From discretion to priority under Trump
Sheridan inaccurately understands that ICE agents only target people with criminal convictions inside county jails. It doesn’t.
“I do not have a problem with ICE being involved in the booking process. ICE is there to identify illegal aliens that have committed crimes — they are criminal illegal aliens, that is the focus,” Sheridan said.
However, ICE doesn’t wait until there is a criminal conviction to take people into custody or initiate deportation proceedings. Instead, most of the people ICE goes after are those who have simply been accused of a crime.
Under Obama, ICE had certain enforcement priorities, which meant federal immigration agents largely focused only on people who committed certain crimes. But the Trump administration ended that, making all immigrants without authorization to live or work in the country a priority for deportation.
Sheridan said if MCSO were to stop allowing ICE agents to screen people at its jails, the two agencies would still collaborate.
“If ICE wasn’t in the jail, we would still be sending them the information the old fashioned way, and those detainers would still be put on people that are here illegally,” Sheridan said.
Like Penzone, Sheridan said he can’t do much for those who are arrested and placed in deportation proceedings, even if they have protections like DACA, since immigration reform falls on Congress.
The Arizona Democratic Party, which is endorsing Penzone’s re-election, also punted to the federal government when asked to respond to community calls to remove ICE from county jails.
“Immigration reform does not happen at the MCSO. Sheriff Penzone swore an oath to uphold all laws,” party spokesman Edder Díaz-Martínez said. “As Maricopa County Sheriff, Penzone does not pick and choose which laws to uphold.
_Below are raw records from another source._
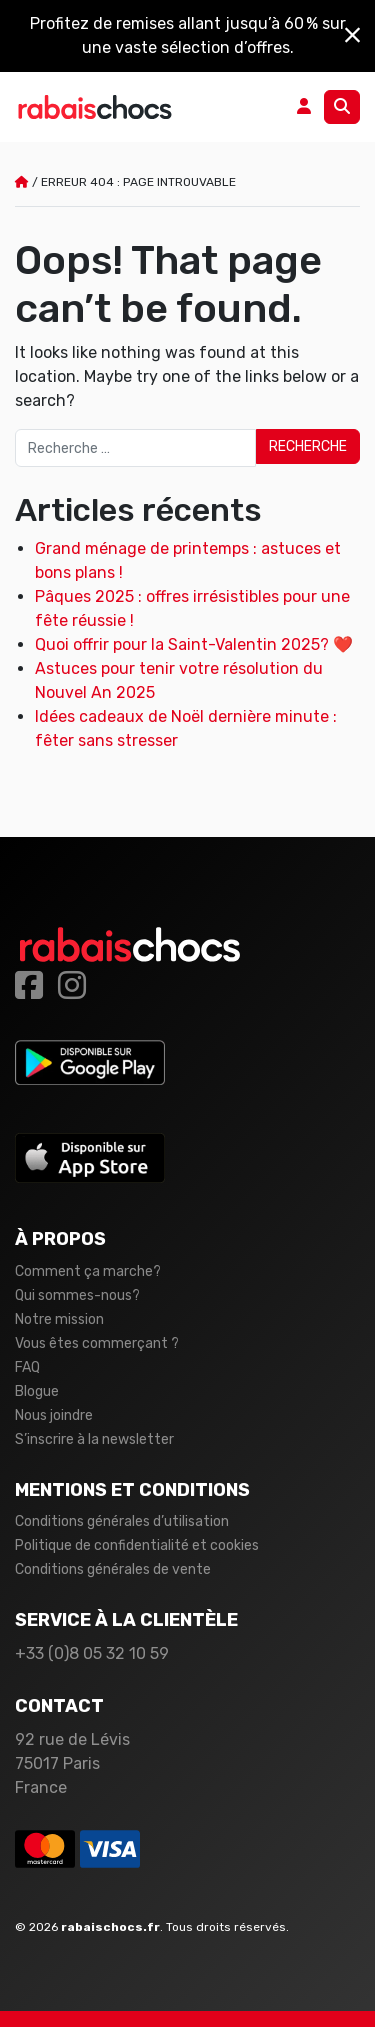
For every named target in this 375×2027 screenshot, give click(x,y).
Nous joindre (54, 1415)
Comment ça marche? (88, 1271)
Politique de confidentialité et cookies (137, 1545)
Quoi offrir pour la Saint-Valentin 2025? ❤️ (194, 644)
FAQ (27, 1367)
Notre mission (59, 1319)
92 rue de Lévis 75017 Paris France (72, 1763)
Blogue (37, 1391)
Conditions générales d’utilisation (122, 1521)
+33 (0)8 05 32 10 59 (92, 1653)
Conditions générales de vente (113, 1569)
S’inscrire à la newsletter (94, 1439)
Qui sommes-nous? (77, 1295)
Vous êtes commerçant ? (97, 1343)
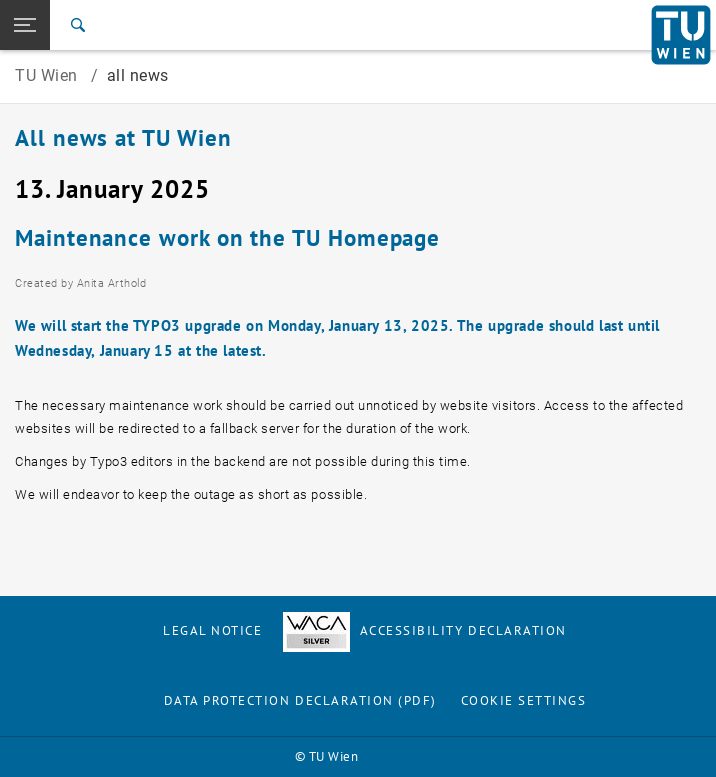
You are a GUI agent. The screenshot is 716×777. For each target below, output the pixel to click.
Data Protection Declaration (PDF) (301, 700)
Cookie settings (524, 700)
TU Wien (48, 75)
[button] (25, 25)
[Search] (78, 25)
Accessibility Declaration (425, 630)
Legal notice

Our previous sheriff cost taxpayers millions of dollars for this specific reason.”
There is no state law that requires MCSO partners with ICE so federal agents can screen people inside the county’s jail system.
In a statement, the American Civil Liberties Union of Arizona, emphasized that such collaboration is voluntary.
“An ICE detainer request is just that: a request. Participation in this program is entirely voluntary — and failure to opt out of it brings damaging consequences to many members of our community,” said Victoria Lopez, advocacy and legal director with the ACLU of Arizona.